- [Brano]:
—————

John le Carré  “La spia corre sul campo”   – Mondadori-  euro  20,00

L’88enne scrittore inglese David John Moore Cornwell, che da quasi 60 anni firma i suoi libri ad alto tasso di adrenalina con lo pseudonimo John le Carré, ambienta la sua ultima spy story al tempo della controversa Brexit e inventa una spia che incarna lo stato d’animo di un patriota deluso. E’ Nat, 47 anni, vanta una genealogia affascinante: il padre, un malinconico maggiore delle Guardie Scozzesi, mentre la madre -discendente da nobile famiglia russa scampata alla rivoluzione- era propensa a spassarsela con ammiratori vari. Negli ultimi 25 anni Nat è stato membro dei Servizi Segreti Britannici, fedele fino al midollo alla sua Regina. Se era convinto che il suo lavoro di agente segreto volgesse verso una meritata pensione, è costretto a rivedere i suoi piani perché un nuovo incarico lo attende. Deve riesumare e rendere operativo il “Rifugio”, sezione russa con base a Londra, più che altro “…una succursale in disuso….discarica per disertori da quattro soldi ricollocati e informatori allo sbando di infima categoria..” Ecco Nat alle prese con più problemi: oligarchi russi che nella city riciclano soldi sporchi, reclutamento di amanti di suddetti oligarchi, la moglie blasonata di uno dei capi dell’MI6 che intrallazza con i miliardari russi e mette i bastoni tra le ruote alle spie che cercano di incastrarli. Insomma gli elementi per una bella spy story ci sono tutti. Aggiungete personaggi interessanti come la giovane Florence (idealista che svetta a capo della scalcagnata squadra del Rifugio), la moglie paziente e la figlia ribelle di Nat, il ricercatore Ed (che odia la Brexit Trump e Putin). Collocateli tutti sullo sfondo di un’Inghilterra in cui non ci si riconosce più, ed avrete tutte le coordinate per un libro che trasuda anche una certa rabbia politica.

 

Dolores  Reyes  “Mangiaterra”  -Solferino-  euro  17,00

E’ un indimenticabile personaggio femminile quello creato dalla scrittrice argentina Dolores Reyes, nata a Buenos Aires nel 1978, femminista, insegnante e madre di 7 figli, che dedica questo libro di esordio alla memoria di due adolescenti vittime di femminicidio. Inutile dire che il romanzo è un caso politico oltreché editoriale, perché onora la memoria delle giovani Melina Romero e Araceli Ramos, uccise dalla brutalità maschile e i cui resti riposano in un cimitero nell’area metropolitana della capitale argentina.

—————

- [Dati di partenza]:
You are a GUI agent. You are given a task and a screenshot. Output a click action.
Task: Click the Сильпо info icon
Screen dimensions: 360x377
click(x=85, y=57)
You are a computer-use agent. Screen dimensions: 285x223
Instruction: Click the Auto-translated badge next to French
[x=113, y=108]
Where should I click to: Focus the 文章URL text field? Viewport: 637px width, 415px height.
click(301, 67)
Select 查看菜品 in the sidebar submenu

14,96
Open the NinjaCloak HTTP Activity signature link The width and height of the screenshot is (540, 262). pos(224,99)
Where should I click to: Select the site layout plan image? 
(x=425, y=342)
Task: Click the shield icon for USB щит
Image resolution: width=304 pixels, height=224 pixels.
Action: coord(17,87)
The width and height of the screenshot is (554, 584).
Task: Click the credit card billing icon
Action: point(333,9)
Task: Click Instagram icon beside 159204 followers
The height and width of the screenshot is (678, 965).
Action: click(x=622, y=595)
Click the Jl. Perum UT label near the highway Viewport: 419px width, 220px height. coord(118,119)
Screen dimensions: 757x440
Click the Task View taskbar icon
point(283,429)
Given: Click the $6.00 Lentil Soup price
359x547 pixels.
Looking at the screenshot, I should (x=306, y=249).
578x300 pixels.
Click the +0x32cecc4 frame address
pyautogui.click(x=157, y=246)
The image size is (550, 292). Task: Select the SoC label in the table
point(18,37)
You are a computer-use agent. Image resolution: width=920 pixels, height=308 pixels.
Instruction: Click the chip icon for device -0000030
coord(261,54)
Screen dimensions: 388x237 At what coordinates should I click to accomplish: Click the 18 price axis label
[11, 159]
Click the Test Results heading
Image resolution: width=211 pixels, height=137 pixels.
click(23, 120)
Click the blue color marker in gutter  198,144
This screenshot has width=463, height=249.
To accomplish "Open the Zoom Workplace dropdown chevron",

—————

- [Compito assegnato 1]: Secondo il brano, quanti anni ha Nat?
- [Compito assegnato 2]: Nel brano, quali personaggi interessanti si invita ad aggiungere alla storia di "La spia corre sul campo"? Elencali tutti.
- [Compito assegnato 3]: Riscrivi il tratto del brano da "E’ un indimenticabile" fino a "della capitale argentina.", rinominando "scrittrice" in "autrice".

- [Risposta 1]: Nat ha 47 anni.

- [Risposta 2]:
- la giovane Florence
- la moglie paziente di Nat
- la figlia ribelle di Nat
- il ricercatore Ed

- [Risposta 3]:
E’ un indimenticabile personaggio femminile quello creato dalla autrice argentina Dolores Reyes, nata a Buenos Aires nel 1978, femminista, insegnante e madre di 7 figli, che dedica questo libro di esordio alla memoria di due adolescenti vittime di femminicidio. Inutile dire che il romanzo è un caso politico oltreché editoriale, perché onora la memoria delle giovani Melina Romero e Araceli Ramos, uccise dalla brutalità maschile e i cui resti riposano in un cimitero nell’area metropolitana della capitale argentina.